L’infiltration de forces spéciales russes d’ethnie tatare ou bachkire, garantit, selon Claire, l’accès aux mosquées de France. Même celles de la première vague.

— Ils sont musulmans, dit-elle, lisent le Coran et connaissent les rites.

Arnaud fronce les sourcils, l’air songeur.

— Tu crois que les Russes auraient monté une mission d’intervention au cas où l’on se planterait ? Mais pourquoi agiraient-ils sans nous en parler ?

— Je ne sais pas mais ces hommes que je croise depuis cinq jours ne sont pas des agents dormants ; ils sont bel et bien des membres actifs des forces spéciales russes.

— Cela voudrait dire que quelqu’un chez nous leur a demandé d’intervenir…

Arnaud repense à la réflexion de l’amiral : « Approfondissez la solution russe ».

— Tu crois que le chef d’état-major des armées serait derrière tout ça ?

— Dans un sens ça collerait car il était formellement opposé à l’état de siège dont il a maintenant la responsabilité, ensuite il sait que le ver est dans la pomme et qu’on ne peut plus avoir confiance dans nos forces armées…

— …Et il dirige le pays.

Arnaud fait glisser plusieurs fois son index sur son menton comme si ce geste l’aidait à réfléchir.

— Il est trop brut de fonderie. Je le crois incapable de monter une affaire de Rens.

L’homme au regard très bleu touche le bout du nez de Claire.

— C’est un point qu’il va falloir que tu éclaircisses rapidement, dit-il.

Le contrat de la femme de terrain apparaît sur l’écran de l’ordinateur. Elle en prend connaissance.

— Quatre mille euros ! Tu disais que vous m’aviez augmentée ? J’étais déjà à quatre mille la dernière fois.

— Non, tu étais à trois mille et des poussières !

— Trois mille neuf cent cinquante ! Cinquante euros d’augmentation ! C’est cinq mille ou rien. Je sais ce que touchent les autres.

— Claire, cinq mille, ce ne sera pas possible.

Furieuse, elle se lève mais il la force à se rasseoir.

— Attends ! On reste sur le même salaire mais je peux te virer six mois d’un coup.

Elle se détend.

— Alors fais-le tout de suite.Il finalise le contrat, indiquant un paiement initial de 30 000 euros, correspondant aux six premiers mois de salaires.

— Tu veux quel statut ? On te réactive lieutenant colonel ou tu préfères un contrat de collaborateur du ministre ?

— Collaborateur occasionnel du ministre m’ira très bien.

Elle relit son contrat avec attention tout en regardant s’éloigner l’homme à la gabardine.

— Il vient de nous prendre en photo.
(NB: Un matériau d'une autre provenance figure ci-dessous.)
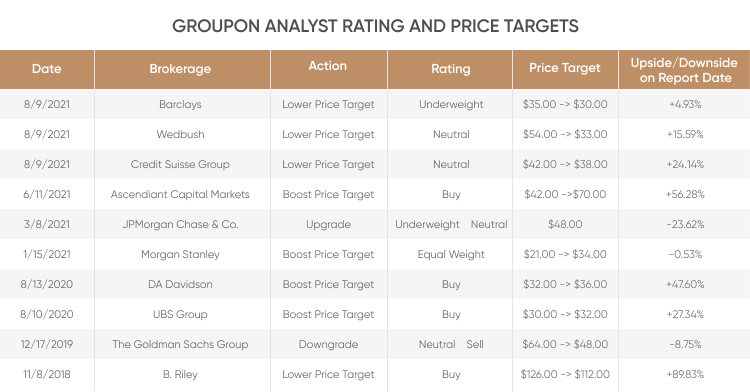Click The Goldman Sachs Group cell
Screen dimensions: 750x392
tap(180, 345)
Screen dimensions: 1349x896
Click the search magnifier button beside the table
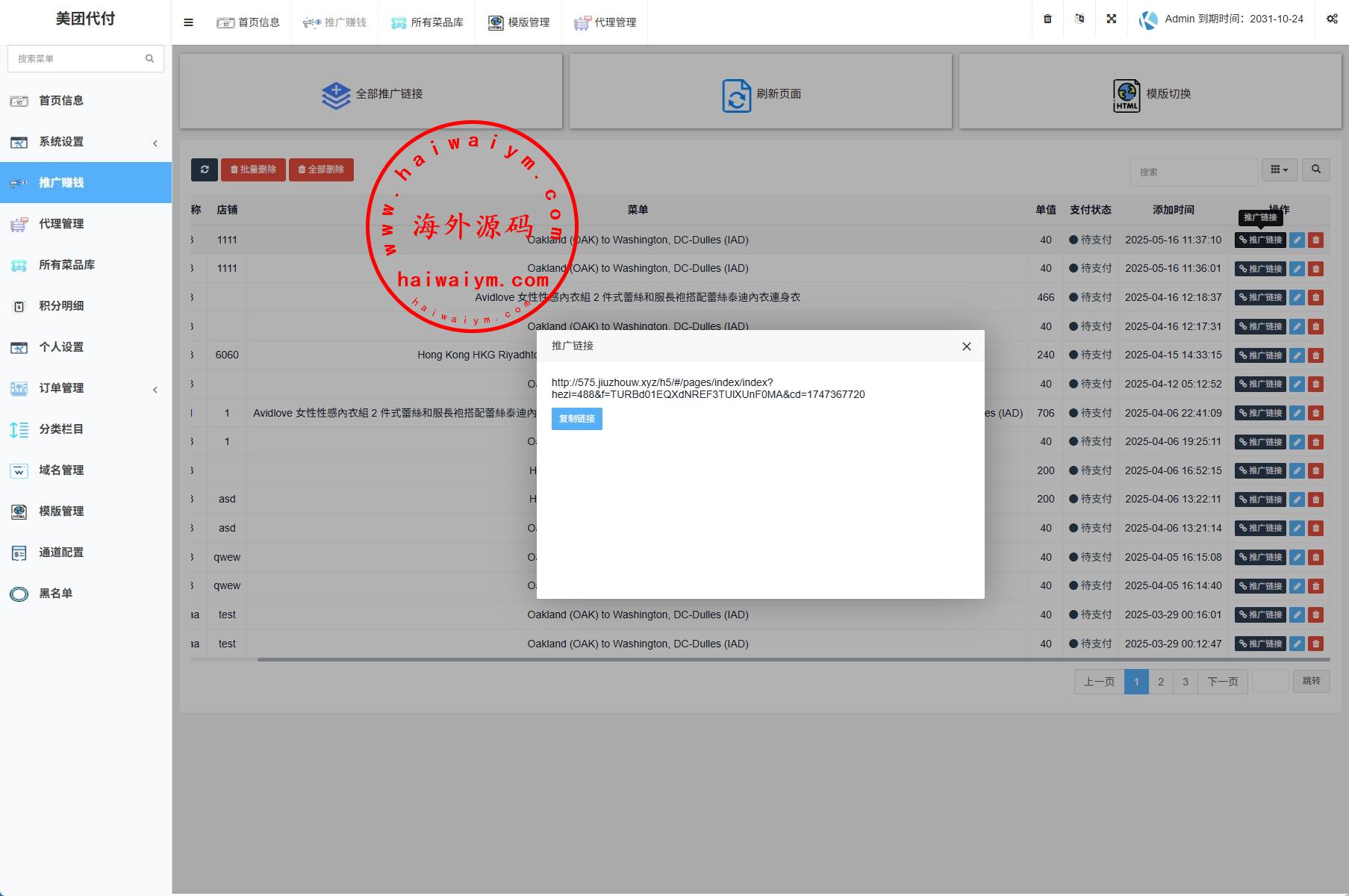point(1315,169)
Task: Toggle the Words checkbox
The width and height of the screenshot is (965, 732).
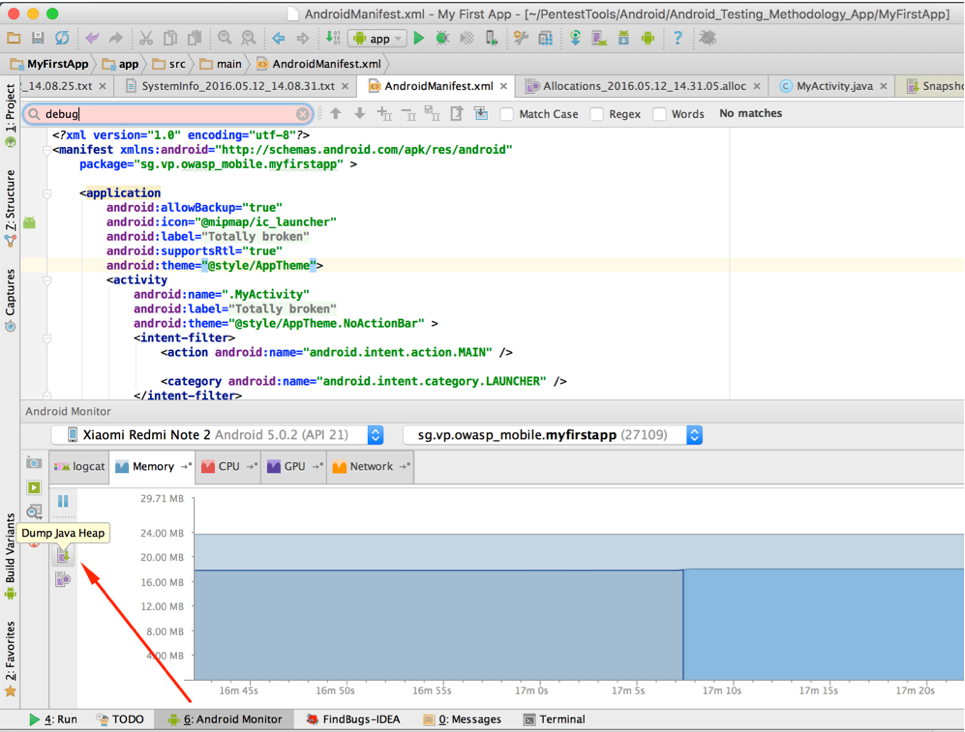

Les Russes ne vont pas tarder à savoir que la DGSE a repris contact avec moi. Dimitri Zaïtsev devrait m’appeler.

— Il bosse toujours pour l’administration présidentielle ?

— Indélogeable.

Arnaud demande un code d’accès et effectue le transfert des 30 000 euros sur-le-champ. Claire se connecte sur son compte UBS. Un sourire illumine enfin son visage. Ils se tapent dans la main.

— Buvons un verre à ton premier jour de travail.

Arnaud commande deux flûtes de champagne.

— Je rends compte à qui ?

— À moi, directement, sur cette adresse mail sécurisée, même si tu découvres que d’autres militaires français plus gradés sont en contact avec les Russes. Tu as compris ? Je suis ton seul référent.

— Et ce numéro de portable est toujours valable ?

— Oui, je l’ai réactivé.

— Et tu ne vas pas t’évaporer dans la nature comme tu l’as fait la dernière fois ?

— Cela ne dépend pas de moi tu le sais. Mais ce coup-ci tu as six mois pour voir venir.

Elle se rappelle soudain que les frais qu’elle avait engagés lors de sa dernière mission avaient été remboursés très tardivement. Elle demande donc un accès au compte « mission » pour le paiement de son hôtel quand elle sera à Moscou, de ses billets d’avion, du visa et des taxis. Il écrit une adresse mail et un mot de passe sur un Post-it.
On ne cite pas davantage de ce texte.